═══ EXTRACTED INFORMATION ═══
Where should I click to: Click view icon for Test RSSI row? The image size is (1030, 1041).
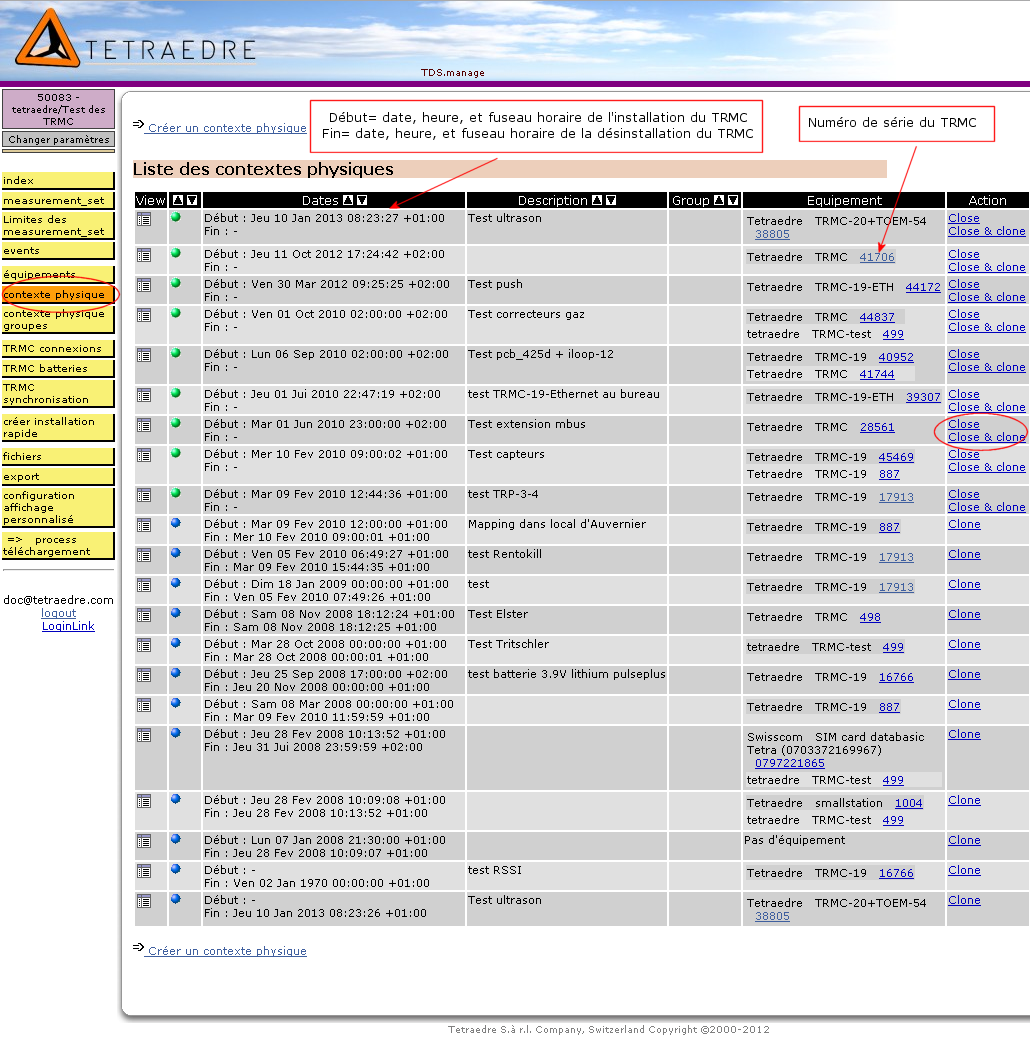144,871
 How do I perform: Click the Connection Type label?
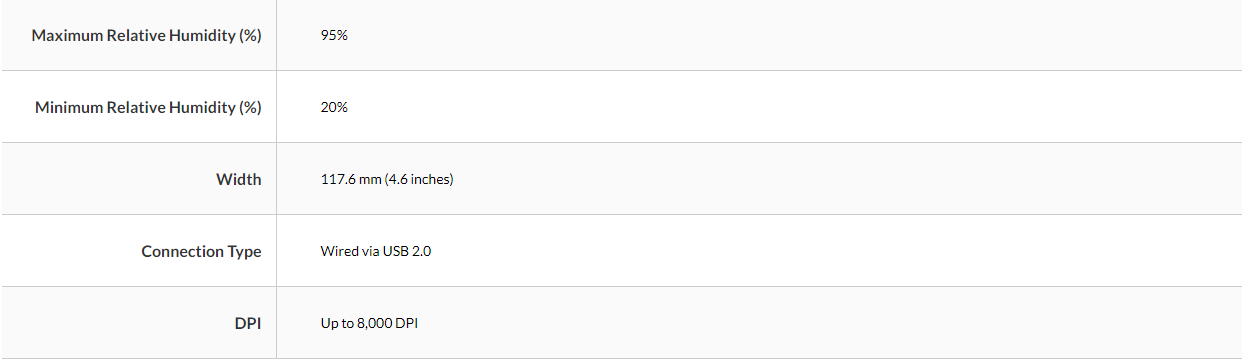(201, 251)
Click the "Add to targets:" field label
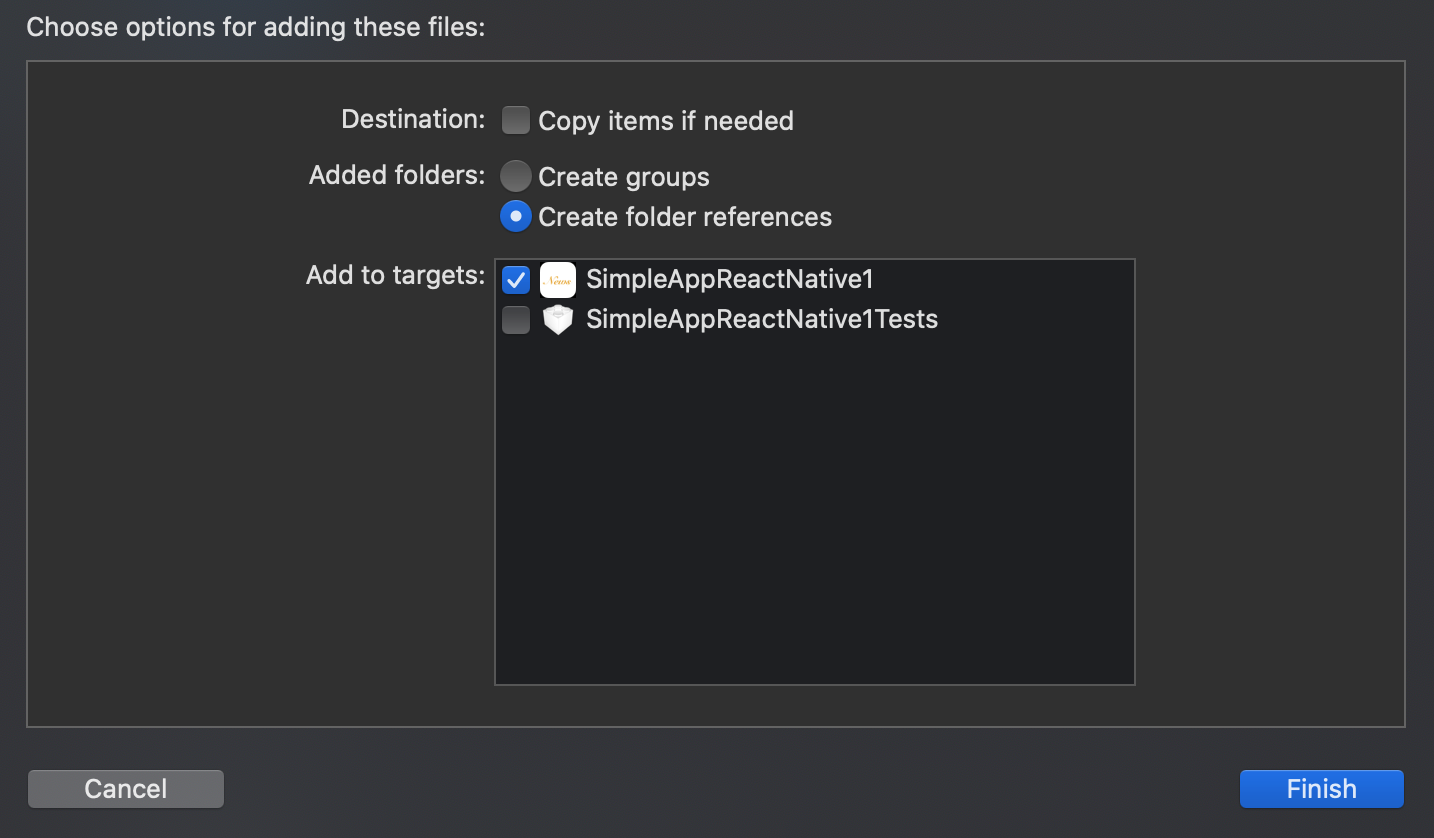 [x=395, y=276]
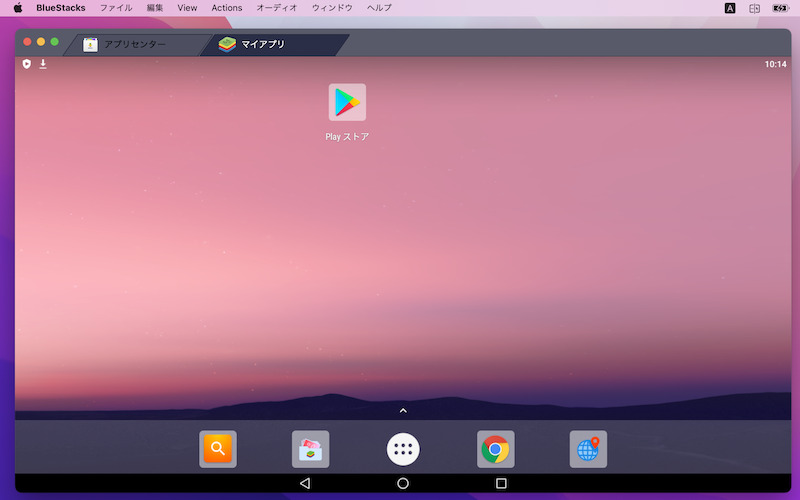Open the ヘルプ menu
This screenshot has width=800, height=500.
point(380,8)
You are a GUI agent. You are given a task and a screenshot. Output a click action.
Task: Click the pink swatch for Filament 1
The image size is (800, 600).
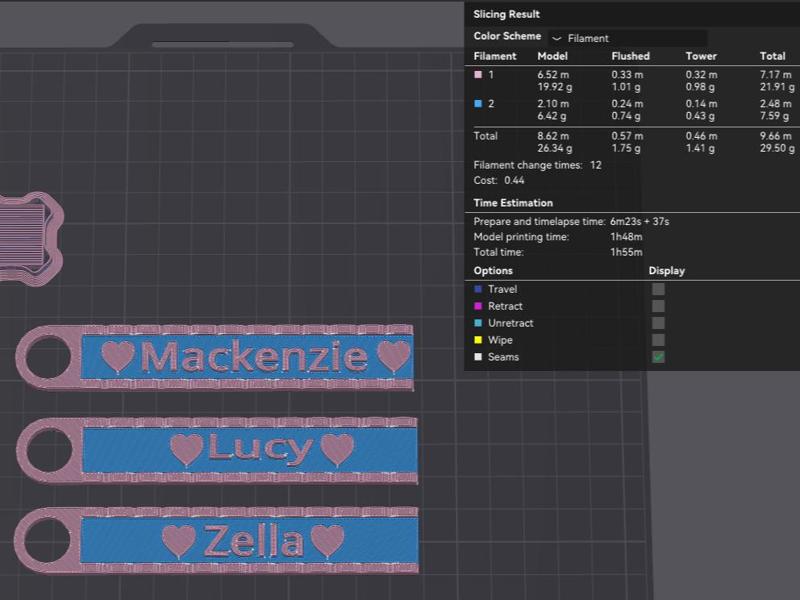coord(479,73)
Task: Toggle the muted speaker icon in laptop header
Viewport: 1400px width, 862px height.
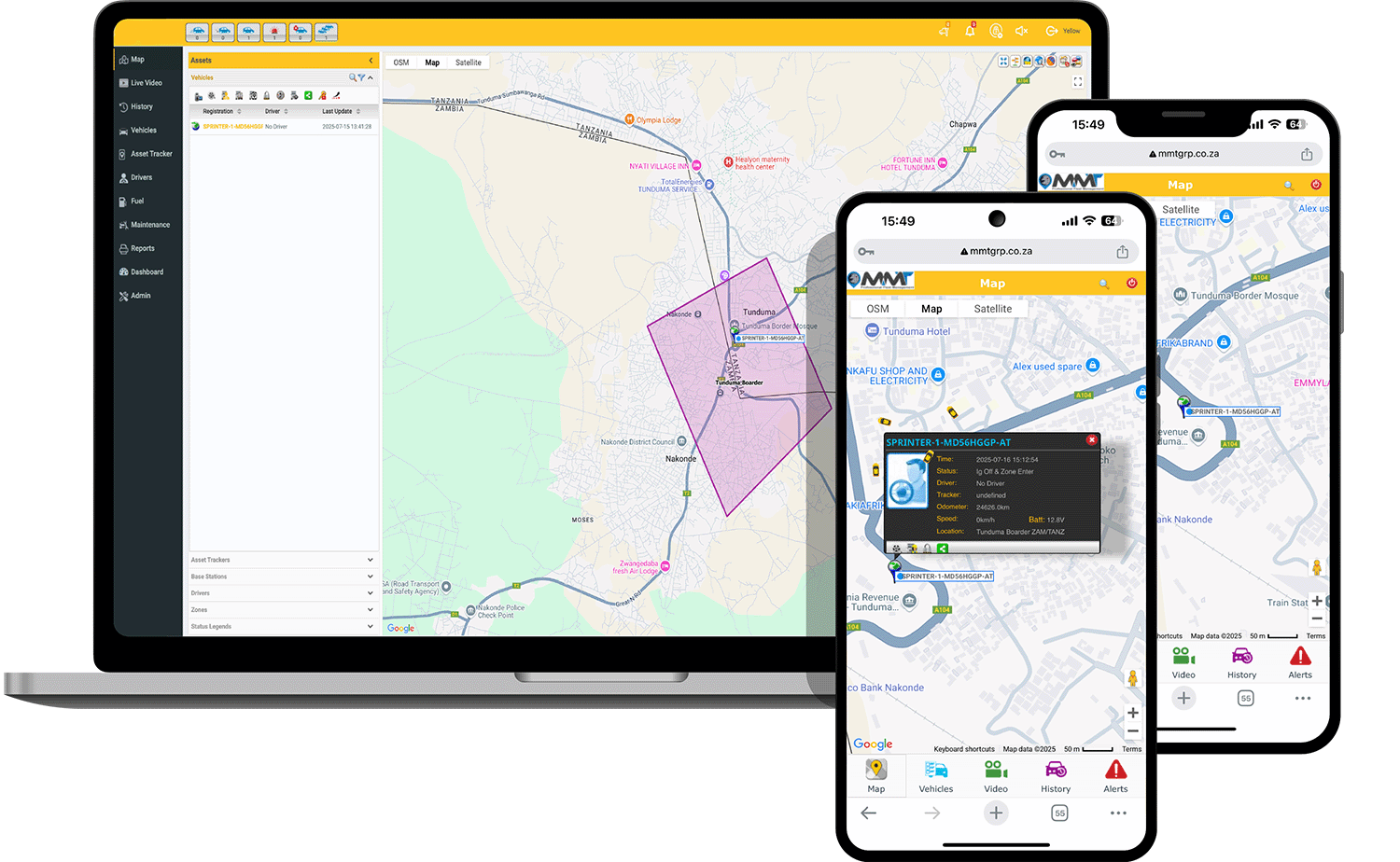Action: (x=1021, y=32)
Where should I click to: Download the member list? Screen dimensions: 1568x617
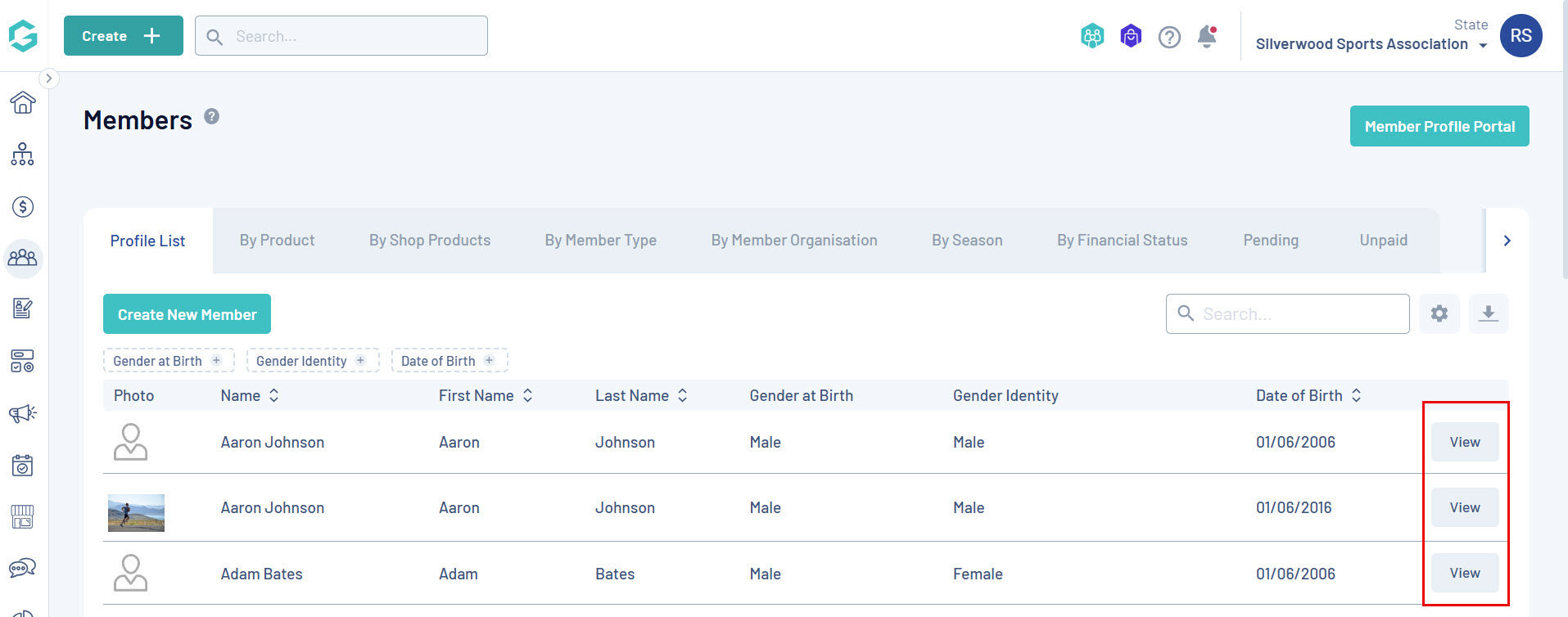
═══
PROBLEM TO SOLVE
Please copy the lines exactly, beginning at the one containing "How do I perform: Click" and ending at the last line of the records above, both included, with the pictures left out.

RESULT OF THE TASK
 How do I perform: Click the Connection Type label?
(201, 251)
Click the "Add to targets:" field label
 [x=395, y=276]
Open the ヘルプ menu
This screenshot has width=800, height=500.
point(380,8)
You are a GUI agent. You are given a task and a screenshot. Output a click action.
Task: Click the pink swatch for Filament 1
The image size is (800, 600).
coord(479,73)
Task: Toggle the muted speaker icon in laptop header
Viewport: 1400px width, 862px height.
Action: (x=1021, y=32)
Where should I click to: Download the member list? Screen dimensions: 1568x617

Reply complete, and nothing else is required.